● **TASK OBJECTIVE**
What to return is the tail of the data, from the line that contains "Task: Clear the selected file with the X icon" down to the last line, copied exactly.
-- DATA follows --
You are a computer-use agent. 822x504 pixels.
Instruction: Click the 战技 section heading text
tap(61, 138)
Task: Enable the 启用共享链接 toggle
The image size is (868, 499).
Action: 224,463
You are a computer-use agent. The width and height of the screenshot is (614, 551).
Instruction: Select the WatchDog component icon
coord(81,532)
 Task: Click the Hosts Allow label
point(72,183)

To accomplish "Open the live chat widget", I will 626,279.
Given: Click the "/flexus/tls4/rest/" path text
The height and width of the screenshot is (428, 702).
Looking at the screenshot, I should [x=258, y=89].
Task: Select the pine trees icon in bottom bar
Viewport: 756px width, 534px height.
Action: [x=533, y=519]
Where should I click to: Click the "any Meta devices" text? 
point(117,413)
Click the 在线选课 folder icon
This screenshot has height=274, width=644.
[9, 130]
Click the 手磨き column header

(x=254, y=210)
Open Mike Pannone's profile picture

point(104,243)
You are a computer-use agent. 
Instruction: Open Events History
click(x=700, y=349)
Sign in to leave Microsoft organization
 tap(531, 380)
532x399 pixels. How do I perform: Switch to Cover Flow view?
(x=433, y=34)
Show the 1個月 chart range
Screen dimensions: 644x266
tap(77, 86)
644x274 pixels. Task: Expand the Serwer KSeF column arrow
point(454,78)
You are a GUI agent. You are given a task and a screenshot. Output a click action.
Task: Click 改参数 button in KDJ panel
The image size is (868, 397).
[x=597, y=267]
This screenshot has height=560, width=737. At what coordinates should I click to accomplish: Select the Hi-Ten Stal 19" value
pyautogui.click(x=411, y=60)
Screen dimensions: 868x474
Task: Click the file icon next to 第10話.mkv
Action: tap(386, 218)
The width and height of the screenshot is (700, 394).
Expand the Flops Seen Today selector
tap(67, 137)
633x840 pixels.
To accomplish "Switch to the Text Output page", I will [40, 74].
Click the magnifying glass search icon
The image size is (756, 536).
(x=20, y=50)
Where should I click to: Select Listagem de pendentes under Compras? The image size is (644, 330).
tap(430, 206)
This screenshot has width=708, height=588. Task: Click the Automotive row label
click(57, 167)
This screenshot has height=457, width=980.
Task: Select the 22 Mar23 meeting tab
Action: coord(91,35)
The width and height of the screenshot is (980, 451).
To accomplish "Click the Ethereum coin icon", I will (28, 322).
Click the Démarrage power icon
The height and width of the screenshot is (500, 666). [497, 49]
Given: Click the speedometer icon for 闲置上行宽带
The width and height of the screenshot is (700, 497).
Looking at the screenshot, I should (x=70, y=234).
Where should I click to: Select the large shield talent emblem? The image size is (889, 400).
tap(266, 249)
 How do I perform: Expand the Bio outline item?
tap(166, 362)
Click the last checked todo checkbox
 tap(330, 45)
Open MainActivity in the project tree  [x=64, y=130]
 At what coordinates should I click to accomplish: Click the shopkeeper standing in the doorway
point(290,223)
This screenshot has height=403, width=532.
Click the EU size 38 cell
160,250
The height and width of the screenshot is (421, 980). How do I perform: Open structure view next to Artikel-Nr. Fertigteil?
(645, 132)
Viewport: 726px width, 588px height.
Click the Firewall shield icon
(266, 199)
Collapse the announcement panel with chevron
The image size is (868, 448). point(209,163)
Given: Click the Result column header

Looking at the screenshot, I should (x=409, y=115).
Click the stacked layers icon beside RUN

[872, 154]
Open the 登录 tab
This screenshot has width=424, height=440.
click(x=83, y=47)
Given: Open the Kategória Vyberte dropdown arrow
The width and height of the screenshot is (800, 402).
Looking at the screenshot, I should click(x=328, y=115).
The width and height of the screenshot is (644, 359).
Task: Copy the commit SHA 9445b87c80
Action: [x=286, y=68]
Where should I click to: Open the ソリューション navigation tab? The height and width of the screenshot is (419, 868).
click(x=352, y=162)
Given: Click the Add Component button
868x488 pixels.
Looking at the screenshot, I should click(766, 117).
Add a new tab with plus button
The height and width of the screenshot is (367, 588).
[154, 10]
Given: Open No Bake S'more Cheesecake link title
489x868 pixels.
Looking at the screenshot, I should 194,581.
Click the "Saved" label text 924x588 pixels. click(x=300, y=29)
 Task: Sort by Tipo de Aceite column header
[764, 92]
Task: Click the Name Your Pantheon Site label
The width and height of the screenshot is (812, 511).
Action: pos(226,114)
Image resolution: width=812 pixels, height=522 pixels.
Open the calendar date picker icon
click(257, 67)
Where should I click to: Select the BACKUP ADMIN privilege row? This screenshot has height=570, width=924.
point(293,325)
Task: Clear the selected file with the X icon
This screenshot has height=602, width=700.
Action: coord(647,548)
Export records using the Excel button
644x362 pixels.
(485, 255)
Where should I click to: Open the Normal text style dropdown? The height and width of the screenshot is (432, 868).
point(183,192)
-- DATA concluded --
● **SOLUTION BELOW**
Task: Clear the selected file with the X icon
This screenshot has height=602, width=700.
Action: coord(647,548)
Export records using the Excel button
644x362 pixels.
(485, 255)
Where should I click to: Open the Normal text style dropdown? The height and width of the screenshot is (432, 868).
point(183,192)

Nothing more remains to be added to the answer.